-- DATA follows --
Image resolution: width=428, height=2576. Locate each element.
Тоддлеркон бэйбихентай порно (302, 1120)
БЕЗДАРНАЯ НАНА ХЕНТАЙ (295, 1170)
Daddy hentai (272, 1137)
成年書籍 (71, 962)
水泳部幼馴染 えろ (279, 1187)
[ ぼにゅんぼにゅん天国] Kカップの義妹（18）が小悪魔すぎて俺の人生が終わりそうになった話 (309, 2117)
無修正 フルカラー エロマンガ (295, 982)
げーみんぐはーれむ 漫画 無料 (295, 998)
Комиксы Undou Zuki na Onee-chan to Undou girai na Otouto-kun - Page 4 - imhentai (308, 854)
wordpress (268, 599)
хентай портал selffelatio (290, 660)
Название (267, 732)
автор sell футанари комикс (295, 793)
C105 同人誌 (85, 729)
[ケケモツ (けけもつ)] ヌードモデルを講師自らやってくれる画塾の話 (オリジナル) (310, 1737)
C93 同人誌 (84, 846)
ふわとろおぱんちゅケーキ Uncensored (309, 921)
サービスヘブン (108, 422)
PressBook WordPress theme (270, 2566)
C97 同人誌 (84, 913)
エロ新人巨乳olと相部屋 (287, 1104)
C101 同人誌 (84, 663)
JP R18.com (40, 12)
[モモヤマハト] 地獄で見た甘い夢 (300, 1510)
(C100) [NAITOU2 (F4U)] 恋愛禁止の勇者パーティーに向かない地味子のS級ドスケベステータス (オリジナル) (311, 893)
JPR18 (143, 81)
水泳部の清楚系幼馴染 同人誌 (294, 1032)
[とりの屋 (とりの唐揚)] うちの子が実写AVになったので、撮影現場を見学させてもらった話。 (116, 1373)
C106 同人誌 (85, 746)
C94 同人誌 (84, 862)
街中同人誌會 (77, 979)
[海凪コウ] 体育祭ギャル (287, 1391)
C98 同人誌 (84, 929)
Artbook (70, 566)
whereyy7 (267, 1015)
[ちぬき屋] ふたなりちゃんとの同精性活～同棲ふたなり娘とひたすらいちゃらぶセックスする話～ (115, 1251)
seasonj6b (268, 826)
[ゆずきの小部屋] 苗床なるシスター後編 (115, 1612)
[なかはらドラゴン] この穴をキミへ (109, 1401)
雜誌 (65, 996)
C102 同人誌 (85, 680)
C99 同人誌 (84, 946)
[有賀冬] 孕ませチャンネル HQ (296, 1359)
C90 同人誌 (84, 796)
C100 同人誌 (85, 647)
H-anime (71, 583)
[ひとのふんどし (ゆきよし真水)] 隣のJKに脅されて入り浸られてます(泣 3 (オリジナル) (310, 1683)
-- DATA concluded --
■ TO DO ■
Set down the records above once more, exactly as they stand.

■ TASK RESPONSE ■
Image resolution: width=428, height=2576. Locate each element.
Тоддлеркон бэйбихентай порно (302, 1120)
БЕЗДАРНАЯ НАНА ХЕНТАЙ (295, 1170)
Daddy hentai (272, 1137)
成年書籍 (71, 962)
水泳部幼馴染 えろ (279, 1187)
[ ぼにゅんぼにゅん天国] Kカップの義妹（18）が小悪魔すぎて俺の人生が終わりそうになった話 (309, 2117)
無修正 フルカラー エロマンガ (295, 982)
げーみんぐはーれむ 漫画 無料 (295, 998)
Комиксы Undou Zuki na Onee-chan to Undou girai na Otouto-kun - Page 4 - imhentai (308, 854)
wordpress (268, 599)
хентай портал selffelatio (290, 660)
Название (267, 732)
автор sell футанари комикс (295, 793)
C105 同人誌 (85, 729)
[ケケモツ (けけもつ)] ヌードモデルを講師自らやってくれる画塾の話 (オリジナル) (310, 1737)
C93 同人誌 (84, 846)
ふわとろおぱんちゅケーキ Uncensored (309, 921)
サービスヘブン (108, 422)
PressBook WordPress theme (270, 2566)
C97 同人誌 (84, 913)
エロ新人巨乳olと相部屋 (287, 1104)
C101 同人誌 (84, 663)
JP R18.com (40, 12)
[モモヤマハト] 地獄で見た甘い夢 (300, 1510)
(C100) [NAITOU2 (F4U)] 恋愛禁止の勇者パーティーに向かない地味子のS級ドスケベステータス (オリジナル) (311, 893)
JPR18 (143, 81)
水泳部の清楚系幼馴染 同人誌 (294, 1032)
[とりの屋 (とりの唐揚)] うちの子が実写AVになったので、撮影現場を見学させてもらった話。 (116, 1373)
C106 同人誌 (85, 746)
C94 同人誌 (84, 862)
街中同人誌會 (77, 979)
[海凪コウ] 体育祭ギャル (287, 1391)
C98 同人誌 (84, 929)
Artbook (70, 566)
whereyy7 (267, 1015)
[ちぬき屋] ふたなりちゃんとの同精性活～同棲ふたなり娘とひたすらいちゃらぶセックスする話～ (115, 1251)
seasonj6b (268, 826)
[ゆずきの小部屋] 苗床なるシスター後編 (115, 1612)
[なかはらドラゴン] この穴をキミへ (109, 1401)
雜誌 (65, 996)
C102 同人誌 (85, 680)
C99 同人誌 (84, 946)
[有賀冬] 孕ませチャンネル HQ (296, 1359)
C90 同人誌 (84, 796)
C100 同人誌 (85, 647)
H-anime (71, 583)
[ひとのふんどし (ゆきよし真水)] 隣のJKに脅されて入り浸られてます(泣 3 (オリジナル) (310, 1683)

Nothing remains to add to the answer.